To address the challenge of fine-tuning large language models (LLMs) on memory- and compute-constrained edge devices, this paper proposes an efficient on-device fine-tuning method that requires no modifications to the inference engine. Our approach comprises three key contributions: (1) Parallelized Random Gradient Estimation (P-RGE), a low-overhead gradient approximation technique operating within a zeroth-order optimization framework; (2) a lightweight LoRA-FA module fully compatible with the ExecuTorch runtime, requiring no intrusive changes to the execution stack; and (3) the synergistic integration of LoRA-based parameter-efficient fine-tuning with P-RGE, achieving up to 68% reduction in GPU memory consumption and significantly lower computational overhead.

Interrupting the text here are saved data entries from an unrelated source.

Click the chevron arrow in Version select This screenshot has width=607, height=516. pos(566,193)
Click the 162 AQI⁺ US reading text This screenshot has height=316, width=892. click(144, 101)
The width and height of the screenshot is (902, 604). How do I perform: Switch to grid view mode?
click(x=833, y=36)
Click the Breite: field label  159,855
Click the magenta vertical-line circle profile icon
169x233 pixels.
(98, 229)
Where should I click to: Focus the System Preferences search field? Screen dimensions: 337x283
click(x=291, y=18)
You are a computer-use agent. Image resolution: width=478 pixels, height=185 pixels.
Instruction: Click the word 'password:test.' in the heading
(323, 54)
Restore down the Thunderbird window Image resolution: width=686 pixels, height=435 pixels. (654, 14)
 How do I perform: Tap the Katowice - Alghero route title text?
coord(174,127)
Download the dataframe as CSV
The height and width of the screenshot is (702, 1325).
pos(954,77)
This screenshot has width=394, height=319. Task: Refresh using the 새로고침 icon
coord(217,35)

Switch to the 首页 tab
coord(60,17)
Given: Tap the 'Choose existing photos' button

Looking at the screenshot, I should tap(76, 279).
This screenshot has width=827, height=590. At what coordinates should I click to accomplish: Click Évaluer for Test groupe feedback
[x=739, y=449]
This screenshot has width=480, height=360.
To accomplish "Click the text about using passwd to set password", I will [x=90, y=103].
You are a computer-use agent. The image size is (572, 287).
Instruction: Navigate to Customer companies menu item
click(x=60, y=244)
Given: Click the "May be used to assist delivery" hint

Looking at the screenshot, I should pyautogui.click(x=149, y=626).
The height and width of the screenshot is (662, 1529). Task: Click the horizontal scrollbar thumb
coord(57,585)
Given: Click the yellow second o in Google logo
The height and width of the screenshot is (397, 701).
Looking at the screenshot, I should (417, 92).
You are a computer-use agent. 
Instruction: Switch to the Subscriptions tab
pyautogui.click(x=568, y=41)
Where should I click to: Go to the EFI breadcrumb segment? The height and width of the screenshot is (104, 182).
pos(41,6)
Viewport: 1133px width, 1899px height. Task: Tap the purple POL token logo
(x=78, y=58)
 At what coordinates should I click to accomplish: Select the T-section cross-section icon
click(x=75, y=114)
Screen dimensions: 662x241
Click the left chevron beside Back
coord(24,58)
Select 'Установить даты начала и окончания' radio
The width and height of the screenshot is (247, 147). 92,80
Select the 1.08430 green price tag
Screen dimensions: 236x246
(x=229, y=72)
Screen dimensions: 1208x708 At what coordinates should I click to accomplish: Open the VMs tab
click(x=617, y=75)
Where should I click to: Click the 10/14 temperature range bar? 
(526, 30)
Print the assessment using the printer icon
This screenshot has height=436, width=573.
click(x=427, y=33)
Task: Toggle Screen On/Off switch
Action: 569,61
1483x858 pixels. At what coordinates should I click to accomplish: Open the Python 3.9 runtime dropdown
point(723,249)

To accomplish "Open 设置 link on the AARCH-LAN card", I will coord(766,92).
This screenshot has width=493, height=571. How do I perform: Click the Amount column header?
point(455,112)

Experiments demonstrate that our method maintains fine-tuning accuracy while accelerating training by 3.2×, enabling real-time, personalized LLM deployment on edge devices. This work provides a practical pathway for continual learning of LLMs in resource-constrained environments.

Large Language Models (LLMs) are currently pre-trained and fine-tuned on large cloud servers. The next frontier is LLM personalization, where a foundation model can be fine-tuned with user/task-specific data. Given the sensitive nature of such private data, it is desirable to fine-tune these models on edge devices to improve user trust. However, fine-tuning on resource-constrained edge devices presents significant challenges due to substantial memory and computational demands, as well as limited infrastructure support. We observe that inference engines (e.g., ExecuTorch) can be repurposed for fine-tuning by leveraging zeroth-order (ZO) optimization, which uses multiple forward passes to approximate gradients. However, directly applying ZO methods on edge devices is impractical due to the high computational cost of multiple model perturbations required to achieve accuracy improvements. Based on these observations, we propose a memory- and computation-efficient LLM fine-tuning method for edge devices. Our approach has three key innovations: (1) We introduce a parallelized randomized gradient estimation (P-RGE) technique that achieves high parallel efficiency by leveraging outer-loop and inner-loop parallelization. This enables multiple function queries and forward passes to be executed in parallel, reducing training time. (2) We integrate P-RGE with parameter-efficient fine-tuning methods (e.g. LoRA) to further reduce computational and memory overhead. (3) We implement a P-RGE LoRA-FA module that fully supports fine-tuning with ExecuTorch. Our approach requires no modifications to ExecuTorch's runtime code, as it can be implemented with server-side code changes only. Experiments demonstrate that P-RGE achieves substantial runtime speedups and memory savings while improving fine-tuning accuracy, paving the way for practical deployment of LLMs in real-time, on-device applications.